## Do this
Update the items starting at the very first line and ending at the line containing "click to select is", both included, by replacing "Find the location of" with "Locate" and leaving everything else unchanged. Return only those lines, without the pictures.

## Entries provided
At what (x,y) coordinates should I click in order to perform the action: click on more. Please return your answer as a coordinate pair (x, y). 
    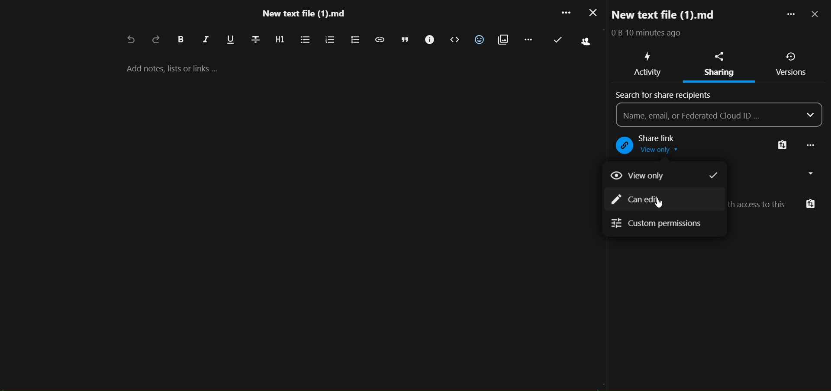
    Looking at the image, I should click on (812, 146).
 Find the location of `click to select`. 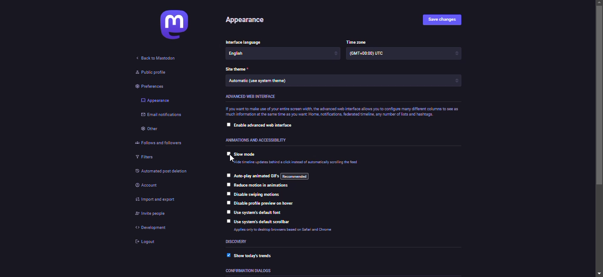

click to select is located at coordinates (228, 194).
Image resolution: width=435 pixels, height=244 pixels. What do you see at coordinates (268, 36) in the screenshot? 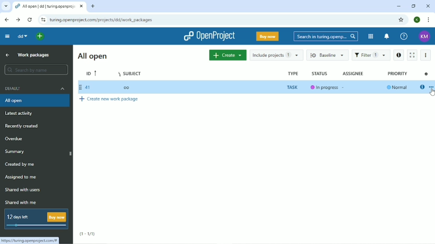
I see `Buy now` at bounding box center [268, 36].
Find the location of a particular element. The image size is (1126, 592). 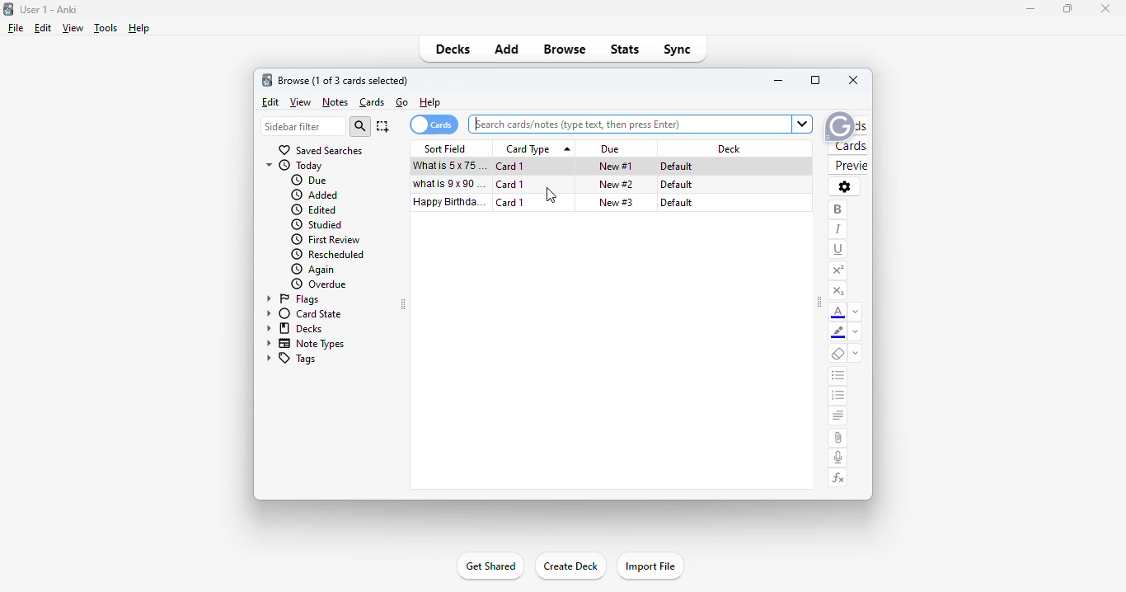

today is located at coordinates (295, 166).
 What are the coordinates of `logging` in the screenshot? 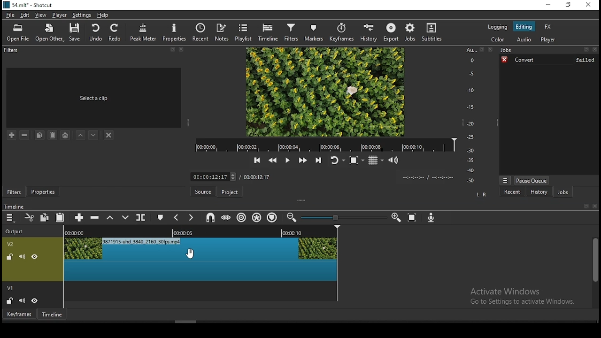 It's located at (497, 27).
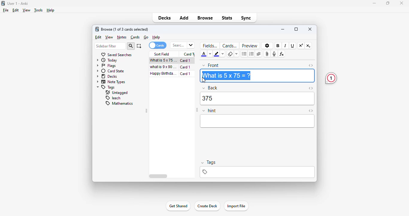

## Reply to the exercise
At what (x,y) coordinates should I click in order to perform the action: click on more. Please return your answer as a coordinate pair (x, y). 
    Looking at the image, I should click on (812, 146).
 Locate `click to select`. 

click to select is located at coordinates (228, 194).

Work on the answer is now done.